TASK GOAL - Update the records below by changing every "Instruction" to "Directive" and leaving everything else unchanged.

RECORDS TO PROCESS -
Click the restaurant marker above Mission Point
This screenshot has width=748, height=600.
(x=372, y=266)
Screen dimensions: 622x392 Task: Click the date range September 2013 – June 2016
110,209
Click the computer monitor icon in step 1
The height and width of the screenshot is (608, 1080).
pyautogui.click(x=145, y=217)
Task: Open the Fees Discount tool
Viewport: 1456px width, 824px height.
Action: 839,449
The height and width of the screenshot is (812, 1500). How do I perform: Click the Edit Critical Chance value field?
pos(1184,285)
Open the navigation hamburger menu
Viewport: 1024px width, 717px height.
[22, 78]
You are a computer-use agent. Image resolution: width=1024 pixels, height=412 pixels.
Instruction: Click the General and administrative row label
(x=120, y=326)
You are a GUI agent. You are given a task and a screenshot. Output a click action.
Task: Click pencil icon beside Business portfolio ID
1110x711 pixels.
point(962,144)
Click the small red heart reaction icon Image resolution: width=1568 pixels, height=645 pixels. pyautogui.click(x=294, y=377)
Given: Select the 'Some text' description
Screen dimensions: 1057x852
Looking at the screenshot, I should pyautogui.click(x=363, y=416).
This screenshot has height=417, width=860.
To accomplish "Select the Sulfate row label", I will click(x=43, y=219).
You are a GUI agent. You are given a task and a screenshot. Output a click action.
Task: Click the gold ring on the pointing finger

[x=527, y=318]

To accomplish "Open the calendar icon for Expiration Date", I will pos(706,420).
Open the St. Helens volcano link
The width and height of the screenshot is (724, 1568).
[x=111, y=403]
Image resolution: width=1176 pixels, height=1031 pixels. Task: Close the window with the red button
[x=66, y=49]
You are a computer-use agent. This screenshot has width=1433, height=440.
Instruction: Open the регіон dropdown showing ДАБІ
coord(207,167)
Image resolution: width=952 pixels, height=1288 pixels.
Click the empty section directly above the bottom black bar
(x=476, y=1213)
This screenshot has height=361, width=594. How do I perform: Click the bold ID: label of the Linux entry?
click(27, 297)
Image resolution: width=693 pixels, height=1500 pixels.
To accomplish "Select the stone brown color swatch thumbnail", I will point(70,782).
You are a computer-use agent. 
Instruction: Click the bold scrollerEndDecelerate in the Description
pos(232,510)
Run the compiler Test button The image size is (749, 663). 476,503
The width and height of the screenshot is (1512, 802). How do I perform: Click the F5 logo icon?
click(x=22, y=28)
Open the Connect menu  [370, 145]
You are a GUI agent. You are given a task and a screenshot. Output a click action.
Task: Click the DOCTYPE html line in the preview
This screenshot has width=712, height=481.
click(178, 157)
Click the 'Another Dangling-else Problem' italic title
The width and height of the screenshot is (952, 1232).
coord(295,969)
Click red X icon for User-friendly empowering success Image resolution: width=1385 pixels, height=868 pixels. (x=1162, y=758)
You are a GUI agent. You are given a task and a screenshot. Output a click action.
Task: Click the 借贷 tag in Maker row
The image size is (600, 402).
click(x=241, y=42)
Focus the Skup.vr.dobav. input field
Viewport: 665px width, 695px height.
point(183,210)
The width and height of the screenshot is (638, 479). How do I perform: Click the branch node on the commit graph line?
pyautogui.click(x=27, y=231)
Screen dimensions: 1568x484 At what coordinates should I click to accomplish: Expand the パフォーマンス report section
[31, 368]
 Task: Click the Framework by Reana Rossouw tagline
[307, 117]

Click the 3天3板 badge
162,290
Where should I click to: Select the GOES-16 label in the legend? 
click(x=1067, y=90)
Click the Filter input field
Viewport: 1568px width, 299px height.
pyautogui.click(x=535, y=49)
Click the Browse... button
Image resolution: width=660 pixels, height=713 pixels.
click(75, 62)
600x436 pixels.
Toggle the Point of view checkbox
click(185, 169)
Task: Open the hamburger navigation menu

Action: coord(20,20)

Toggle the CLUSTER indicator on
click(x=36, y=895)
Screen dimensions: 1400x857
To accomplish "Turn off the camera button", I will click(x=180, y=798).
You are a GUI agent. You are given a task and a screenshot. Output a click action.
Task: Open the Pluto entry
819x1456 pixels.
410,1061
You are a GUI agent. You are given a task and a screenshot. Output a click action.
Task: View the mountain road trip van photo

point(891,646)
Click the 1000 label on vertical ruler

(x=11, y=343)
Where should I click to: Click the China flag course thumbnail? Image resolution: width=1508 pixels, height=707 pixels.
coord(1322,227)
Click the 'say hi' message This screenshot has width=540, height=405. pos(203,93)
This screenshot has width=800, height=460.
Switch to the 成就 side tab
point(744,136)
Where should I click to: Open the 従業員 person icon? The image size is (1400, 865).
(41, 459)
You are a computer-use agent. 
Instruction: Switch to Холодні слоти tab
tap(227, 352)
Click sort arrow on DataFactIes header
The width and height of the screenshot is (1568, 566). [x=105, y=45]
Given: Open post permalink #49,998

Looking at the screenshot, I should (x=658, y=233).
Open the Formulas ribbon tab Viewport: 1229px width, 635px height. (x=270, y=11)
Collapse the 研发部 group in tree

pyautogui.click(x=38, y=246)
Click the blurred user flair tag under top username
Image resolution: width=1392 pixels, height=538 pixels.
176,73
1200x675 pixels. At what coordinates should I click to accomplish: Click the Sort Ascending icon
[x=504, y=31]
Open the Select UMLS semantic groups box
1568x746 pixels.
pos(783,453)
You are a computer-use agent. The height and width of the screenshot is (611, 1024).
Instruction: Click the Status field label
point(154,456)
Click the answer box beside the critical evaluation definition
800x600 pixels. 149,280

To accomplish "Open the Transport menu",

REPLY -
Click the restaurant marker above Mission Point
This screenshot has width=748, height=600.
(x=372, y=266)
Screen dimensions: 622x392 Task: Click the date range September 2013 – June 2016
110,209
Click the computer monitor icon in step 1
The height and width of the screenshot is (608, 1080).
pyautogui.click(x=145, y=217)
Task: Open the Fees Discount tool
Viewport: 1456px width, 824px height.
Action: 839,449
The height and width of the screenshot is (812, 1500). How do I perform: Click the Edit Critical Chance value field?
pos(1184,285)
Open the navigation hamburger menu
Viewport: 1024px width, 717px height.
[22, 78]
You are a computer-use agent. Image resolution: width=1024 pixels, height=412 pixels.
Directive: Click the General and administrative row label
(x=120, y=326)
You are a GUI agent. You are given a task and a screenshot. Output a click action.
Task: Click pencil icon beside Business portfolio ID
1110x711 pixels.
point(962,144)
Click the small red heart reaction icon Image resolution: width=1568 pixels, height=645 pixels. pyautogui.click(x=294, y=377)
Given: Select the 'Some text' description
Screen dimensions: 1057x852
Looking at the screenshot, I should pyautogui.click(x=363, y=416).
This screenshot has height=417, width=860.
To accomplish "Select the Sulfate row label", I will click(x=43, y=219).
You are a GUI agent. You are given a task and a screenshot. Output a click action.
Task: Click the gold ring on the pointing finger

[x=527, y=318]

To accomplish "Open the calendar icon for Expiration Date", I will pos(706,420).
Open the St. Helens volcano link
The width and height of the screenshot is (724, 1568).
[x=111, y=403]
Image resolution: width=1176 pixels, height=1031 pixels. Task: Close the window with the red button
[x=66, y=49]
You are a computer-use agent. This screenshot has width=1433, height=440.
Directive: Open the регіон dropdown showing ДАБІ
coord(207,167)
Image resolution: width=952 pixels, height=1288 pixels.
Click the empty section directly above the bottom black bar
(x=476, y=1213)
This screenshot has height=361, width=594. How do I perform: Click the bold ID: label of the Linux entry?
click(27, 297)
Image resolution: width=693 pixels, height=1500 pixels.
To accomplish "Select the stone brown color swatch thumbnail", I will point(70,782).
You are a computer-use agent. 
Directive: Click the bold scrollerEndDecelerate in the Description
pos(232,510)
Run the compiler Test button The image size is (749, 663). 476,503
The width and height of the screenshot is (1512, 802). How do I perform: Click the F5 logo icon?
click(x=22, y=28)
Open the Connect menu  [370, 145]
You are a GUI agent. You are given a task and a screenshot. Output a click action.
Task: Click the DOCTYPE html line in the preview
This screenshot has width=712, height=481.
click(178, 157)
Click the 'Another Dangling-else Problem' italic title
The width and height of the screenshot is (952, 1232).
coord(295,969)
Click red X icon for User-friendly empowering success Image resolution: width=1385 pixels, height=868 pixels. (x=1162, y=758)
You are a GUI agent. You are given a task and a screenshot. Output a click action.
Task: Click the 借贷 tag in Maker row
The image size is (600, 402).
click(x=241, y=42)
Focus the Skup.vr.dobav. input field
Viewport: 665px width, 695px height.
point(183,210)
The width and height of the screenshot is (638, 479). How do I perform: Click the branch node on the commit graph line?
pyautogui.click(x=27, y=231)
Screen dimensions: 1568x484 At what coordinates should I click to accomplish: Expand the パフォーマンス report section
[31, 368]
 Task: Click the Framework by Reana Rossouw tagline
[307, 117]

Click the 3天3板 badge
162,290
Where should I click to: Select the GOES-16 label in the legend? 
click(x=1067, y=90)
Click the Filter input field
Viewport: 1568px width, 299px height.
pyautogui.click(x=535, y=49)
Click the Browse... button
Image resolution: width=660 pixels, height=713 pixels.
click(75, 62)
600x436 pixels.
Toggle the Point of view checkbox
click(185, 169)
Task: Open the hamburger navigation menu

Action: coord(20,20)

Toggle the CLUSTER indicator on
click(x=36, y=895)
Screen dimensions: 1400x857
To accomplish "Turn off the camera button", I will click(x=180, y=798).
You are a GUI agent. You are given a task and a screenshot. Output a click action.
Task: Open the Pluto entry
819x1456 pixels.
410,1061
You are a GUI agent. You are given a task and a screenshot. Output a click action.
Task: View the mountain road trip van photo

point(891,646)
Click the 1000 label on vertical ruler

(x=11, y=343)
Where should I click to: Click the China flag course thumbnail? Image resolution: width=1508 pixels, height=707 pixels.
coord(1322,227)
Click the 'say hi' message This screenshot has width=540, height=405. pos(203,93)
This screenshot has width=800, height=460.
Switch to the 成就 side tab
point(744,136)
Where should I click to: Open the 従業員 person icon? The image size is (1400, 865).
(41, 459)
You are a computer-use agent. 
Directive: Switch to Холодні слоти tab
tap(227, 352)
Click sort arrow on DataFactIes header
The width and height of the screenshot is (1568, 566). [x=105, y=45]
Given: Open post permalink #49,998

Looking at the screenshot, I should (x=658, y=233).
Open the Formulas ribbon tab Viewport: 1229px width, 635px height. (x=270, y=11)
Collapse the 研发部 group in tree

pyautogui.click(x=38, y=246)
Click the blurred user flair tag under top username
Image resolution: width=1392 pixels, height=538 pixels.
176,73
1200x675 pixels. At what coordinates should I click to accomplish: Click the Sort Ascending icon
[x=504, y=31]
Open the Select UMLS semantic groups box
1568x746 pixels.
pos(783,453)
You are a computer-use agent. The height and width of the screenshot is (611, 1024).
Directive: Click the Status field label
point(154,456)
Click the answer box beside the critical evaluation definition
800x600 pixels. 149,280

To accomplish "Open the Transport menu",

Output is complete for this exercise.